OCC's Brooks sees 'overlap' with Fed on CRA

WASHINGTON — Acting Comptroller of the Currency Brian Brooks signaled that he was still open to working with the Federal Reserve on modernizing the Community Reinvestment Act, over four months after the national bank regulator published a CRA rule without the Fed's support.

“There's a significant amount of overlap between what the Fed has proposed and what the OCC has finalized,” Brooks said in a pre-recorded interview shared by the Consumer Bankers Association during a virtual event Thursday afternoon.

Last month, the Fed released an advance notice of proposed rulemaking outlining the reform approach it is considering for the anti-redlining law. While key differences remain — namely how the two agencies have proposed calculating community development activity relative to other kinds of CRA lending — analysts have suggested their respective approaches appeared more similar than expected.

Citing conversations with “people who've done a line-by-line comparison” of the OCC rule and Fed's rulemaking notice, Brooks said "something like 75% of the Fed’s proposal is straight out of what we did in our final rule.”

"There's plenty of reason to think we largely agree — the status quo doesn't work, branch-focused assessments don't work, subjectivity doesn't work," said acting Comptroller of the Currency Brian Brooks of the Fed and OCC's approaches to reforming CRA.
"There's plenty of reason to think we largely agree — the status quo doesn't work, branch-focused assessments don't work, subjectivity doesn't work," said acting Comptroller of the Currency Brian Brooks of the Fed and OCC's approaches to reforming CRA.
Bloomberg News

“They have some other things that are a little bit different; we'll learn more about that as we analyze it and as we get comments,” Brooks said. “But I think there's plenty of reason to think we largely agree — the status quo doesn't work, branch-focused assessments don't work, subjectivity doesn't work. Why are we fighting?”

Without committing to anything as specific as concrete changes or regulatory action, Brooks said he had “told the Fed that if they get good comments in response to their rulemaking, we're not beyond the prospect of finding ways of improving even more.”
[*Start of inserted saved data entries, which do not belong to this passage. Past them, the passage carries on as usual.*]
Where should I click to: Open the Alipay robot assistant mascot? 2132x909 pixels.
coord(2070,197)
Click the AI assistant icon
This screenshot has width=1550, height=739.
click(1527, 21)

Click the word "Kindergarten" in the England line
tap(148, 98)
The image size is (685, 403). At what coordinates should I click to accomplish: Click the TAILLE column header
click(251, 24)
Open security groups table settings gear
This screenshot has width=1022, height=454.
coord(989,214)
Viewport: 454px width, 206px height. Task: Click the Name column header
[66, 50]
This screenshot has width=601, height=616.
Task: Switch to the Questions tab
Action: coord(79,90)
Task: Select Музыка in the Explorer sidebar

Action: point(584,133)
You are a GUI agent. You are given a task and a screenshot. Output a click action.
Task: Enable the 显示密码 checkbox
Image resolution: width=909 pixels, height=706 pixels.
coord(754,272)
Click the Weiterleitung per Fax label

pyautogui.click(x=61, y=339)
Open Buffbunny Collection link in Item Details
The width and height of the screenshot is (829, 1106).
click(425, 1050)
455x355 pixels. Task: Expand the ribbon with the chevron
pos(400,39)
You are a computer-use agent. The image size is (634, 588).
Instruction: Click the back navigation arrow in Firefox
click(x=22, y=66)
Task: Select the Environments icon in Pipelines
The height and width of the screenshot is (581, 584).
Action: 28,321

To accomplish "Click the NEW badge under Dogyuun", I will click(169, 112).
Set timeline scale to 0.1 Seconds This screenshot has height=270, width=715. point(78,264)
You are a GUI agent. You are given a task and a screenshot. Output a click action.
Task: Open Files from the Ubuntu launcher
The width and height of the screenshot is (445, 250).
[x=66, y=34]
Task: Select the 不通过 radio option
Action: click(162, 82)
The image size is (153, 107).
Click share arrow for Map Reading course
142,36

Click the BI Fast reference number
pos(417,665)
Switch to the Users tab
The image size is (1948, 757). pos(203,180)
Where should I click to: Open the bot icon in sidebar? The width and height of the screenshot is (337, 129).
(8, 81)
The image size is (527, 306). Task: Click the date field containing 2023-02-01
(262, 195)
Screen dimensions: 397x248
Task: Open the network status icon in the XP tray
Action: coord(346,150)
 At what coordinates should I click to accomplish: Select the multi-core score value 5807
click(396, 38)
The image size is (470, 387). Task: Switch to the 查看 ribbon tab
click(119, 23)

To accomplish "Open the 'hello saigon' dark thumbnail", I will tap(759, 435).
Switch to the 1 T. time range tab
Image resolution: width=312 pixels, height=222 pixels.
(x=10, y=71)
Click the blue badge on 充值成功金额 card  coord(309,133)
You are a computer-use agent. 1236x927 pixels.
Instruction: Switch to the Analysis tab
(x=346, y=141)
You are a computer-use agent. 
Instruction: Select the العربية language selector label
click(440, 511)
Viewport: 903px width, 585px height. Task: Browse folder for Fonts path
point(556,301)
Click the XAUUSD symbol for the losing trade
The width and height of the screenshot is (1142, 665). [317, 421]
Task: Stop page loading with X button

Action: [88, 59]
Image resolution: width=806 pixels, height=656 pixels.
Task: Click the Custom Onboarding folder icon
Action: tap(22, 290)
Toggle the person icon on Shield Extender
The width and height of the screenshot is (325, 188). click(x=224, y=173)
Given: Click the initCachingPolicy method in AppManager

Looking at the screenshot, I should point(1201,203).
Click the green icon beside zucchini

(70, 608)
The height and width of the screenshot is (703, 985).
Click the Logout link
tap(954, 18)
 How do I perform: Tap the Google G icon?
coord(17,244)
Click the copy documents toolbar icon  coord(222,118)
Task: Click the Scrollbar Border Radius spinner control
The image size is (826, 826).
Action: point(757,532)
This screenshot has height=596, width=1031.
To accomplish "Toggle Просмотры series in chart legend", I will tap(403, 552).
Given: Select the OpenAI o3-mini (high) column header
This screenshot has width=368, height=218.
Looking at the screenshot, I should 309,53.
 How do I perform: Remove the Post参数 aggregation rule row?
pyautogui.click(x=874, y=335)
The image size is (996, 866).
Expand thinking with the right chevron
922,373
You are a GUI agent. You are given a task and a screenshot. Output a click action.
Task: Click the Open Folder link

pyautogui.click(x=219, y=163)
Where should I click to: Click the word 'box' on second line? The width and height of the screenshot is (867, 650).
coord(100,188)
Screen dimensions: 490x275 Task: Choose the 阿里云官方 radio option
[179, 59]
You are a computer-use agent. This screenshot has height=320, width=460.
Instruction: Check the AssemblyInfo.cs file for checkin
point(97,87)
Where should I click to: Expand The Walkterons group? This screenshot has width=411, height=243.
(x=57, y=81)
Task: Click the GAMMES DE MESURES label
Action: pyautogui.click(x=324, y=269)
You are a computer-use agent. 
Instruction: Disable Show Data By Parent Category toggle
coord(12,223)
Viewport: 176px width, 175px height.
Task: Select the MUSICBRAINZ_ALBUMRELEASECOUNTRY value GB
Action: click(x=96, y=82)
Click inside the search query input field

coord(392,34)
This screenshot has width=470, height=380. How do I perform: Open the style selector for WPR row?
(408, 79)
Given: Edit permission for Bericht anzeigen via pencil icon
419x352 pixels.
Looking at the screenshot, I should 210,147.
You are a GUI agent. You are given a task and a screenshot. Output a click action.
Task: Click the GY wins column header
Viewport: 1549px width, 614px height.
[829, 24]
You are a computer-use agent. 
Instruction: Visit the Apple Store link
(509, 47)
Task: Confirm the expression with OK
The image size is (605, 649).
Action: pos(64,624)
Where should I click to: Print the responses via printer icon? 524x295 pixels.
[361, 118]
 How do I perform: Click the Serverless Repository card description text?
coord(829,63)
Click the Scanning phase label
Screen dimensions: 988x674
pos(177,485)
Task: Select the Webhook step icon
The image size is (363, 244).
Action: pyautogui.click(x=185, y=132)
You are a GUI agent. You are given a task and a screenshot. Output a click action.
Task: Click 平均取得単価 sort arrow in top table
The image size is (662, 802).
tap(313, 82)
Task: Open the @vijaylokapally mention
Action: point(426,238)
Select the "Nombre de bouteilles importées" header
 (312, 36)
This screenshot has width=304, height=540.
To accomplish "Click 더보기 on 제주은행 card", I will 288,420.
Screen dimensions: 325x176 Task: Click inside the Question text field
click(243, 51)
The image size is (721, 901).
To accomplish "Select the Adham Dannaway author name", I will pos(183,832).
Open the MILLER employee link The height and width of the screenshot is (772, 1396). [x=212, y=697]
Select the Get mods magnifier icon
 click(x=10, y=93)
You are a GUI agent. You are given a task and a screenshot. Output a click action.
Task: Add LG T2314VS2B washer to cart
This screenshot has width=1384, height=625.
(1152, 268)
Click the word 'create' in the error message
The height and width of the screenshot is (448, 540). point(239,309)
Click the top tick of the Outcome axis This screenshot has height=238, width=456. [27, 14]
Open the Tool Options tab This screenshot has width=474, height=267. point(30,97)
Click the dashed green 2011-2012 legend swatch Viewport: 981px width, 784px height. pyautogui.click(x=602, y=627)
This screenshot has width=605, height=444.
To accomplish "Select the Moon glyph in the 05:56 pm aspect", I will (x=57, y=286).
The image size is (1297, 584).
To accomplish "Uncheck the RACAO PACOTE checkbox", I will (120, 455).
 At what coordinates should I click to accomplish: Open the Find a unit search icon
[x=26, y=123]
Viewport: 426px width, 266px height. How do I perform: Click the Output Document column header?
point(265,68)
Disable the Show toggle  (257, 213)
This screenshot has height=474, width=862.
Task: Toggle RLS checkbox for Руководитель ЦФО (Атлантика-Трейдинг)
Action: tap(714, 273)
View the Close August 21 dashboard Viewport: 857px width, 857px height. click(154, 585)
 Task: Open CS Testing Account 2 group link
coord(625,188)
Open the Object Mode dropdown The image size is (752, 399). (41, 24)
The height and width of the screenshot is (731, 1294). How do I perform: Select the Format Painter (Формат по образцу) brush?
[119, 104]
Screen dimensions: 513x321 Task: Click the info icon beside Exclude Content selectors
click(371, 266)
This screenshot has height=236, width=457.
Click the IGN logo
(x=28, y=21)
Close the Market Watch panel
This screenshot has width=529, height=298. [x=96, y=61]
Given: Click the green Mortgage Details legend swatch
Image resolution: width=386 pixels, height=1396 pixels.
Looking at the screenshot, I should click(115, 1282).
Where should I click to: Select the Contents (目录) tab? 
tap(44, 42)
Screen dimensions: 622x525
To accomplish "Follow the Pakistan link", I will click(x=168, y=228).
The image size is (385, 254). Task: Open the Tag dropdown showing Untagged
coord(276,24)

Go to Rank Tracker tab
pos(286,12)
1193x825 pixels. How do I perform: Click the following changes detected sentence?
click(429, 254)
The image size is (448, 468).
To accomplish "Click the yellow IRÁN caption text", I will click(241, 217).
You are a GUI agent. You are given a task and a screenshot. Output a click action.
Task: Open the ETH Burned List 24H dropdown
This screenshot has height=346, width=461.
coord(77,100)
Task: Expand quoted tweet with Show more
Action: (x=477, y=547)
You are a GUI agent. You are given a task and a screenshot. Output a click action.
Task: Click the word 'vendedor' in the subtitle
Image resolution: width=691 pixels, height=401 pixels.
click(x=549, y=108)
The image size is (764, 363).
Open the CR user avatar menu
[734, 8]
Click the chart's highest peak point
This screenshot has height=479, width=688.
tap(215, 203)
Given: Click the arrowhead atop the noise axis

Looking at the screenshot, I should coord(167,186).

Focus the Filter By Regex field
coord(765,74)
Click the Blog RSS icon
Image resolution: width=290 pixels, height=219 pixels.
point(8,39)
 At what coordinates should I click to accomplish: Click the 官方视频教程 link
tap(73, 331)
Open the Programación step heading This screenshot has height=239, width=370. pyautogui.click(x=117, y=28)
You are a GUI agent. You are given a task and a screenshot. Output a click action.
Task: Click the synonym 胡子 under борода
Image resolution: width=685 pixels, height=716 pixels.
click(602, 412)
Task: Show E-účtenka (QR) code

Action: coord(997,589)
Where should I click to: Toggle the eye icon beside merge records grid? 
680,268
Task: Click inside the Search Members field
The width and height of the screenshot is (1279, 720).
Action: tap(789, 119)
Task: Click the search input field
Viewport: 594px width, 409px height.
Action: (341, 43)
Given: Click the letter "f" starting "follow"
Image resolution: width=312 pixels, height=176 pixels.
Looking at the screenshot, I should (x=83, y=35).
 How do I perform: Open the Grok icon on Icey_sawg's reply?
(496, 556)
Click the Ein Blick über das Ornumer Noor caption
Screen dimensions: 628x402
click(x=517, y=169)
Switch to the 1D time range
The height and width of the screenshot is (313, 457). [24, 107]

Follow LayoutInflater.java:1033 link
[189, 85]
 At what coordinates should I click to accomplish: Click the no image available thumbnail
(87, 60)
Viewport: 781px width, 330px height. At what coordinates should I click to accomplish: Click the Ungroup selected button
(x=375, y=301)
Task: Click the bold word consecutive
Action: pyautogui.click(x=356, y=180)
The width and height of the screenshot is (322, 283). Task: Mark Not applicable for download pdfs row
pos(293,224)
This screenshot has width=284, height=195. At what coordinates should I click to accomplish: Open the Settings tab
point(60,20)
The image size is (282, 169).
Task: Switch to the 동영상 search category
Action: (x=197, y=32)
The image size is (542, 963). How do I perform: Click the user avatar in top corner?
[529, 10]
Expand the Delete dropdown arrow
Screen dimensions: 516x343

But Brooks also stressed that the OCC would not slow down implementation of its rule. “In the meantime, I can't sit by another four or five years on my watch and let this thing be the way it was the last 10,” he said. “That's just not fair for the people who need credit.”

In the interview, Brooks was later asked by Richard Hunt, the president and chief executive of the Consumer Bankers Association, to comment on “regulatory coordination with other agencies,” and to what extent he interacted with his “fellow regulators.”

“I mean, I sometimes feel like I do little else,” Brooks said. “I think that the truth is, the interagency relationship right now is really really strong.”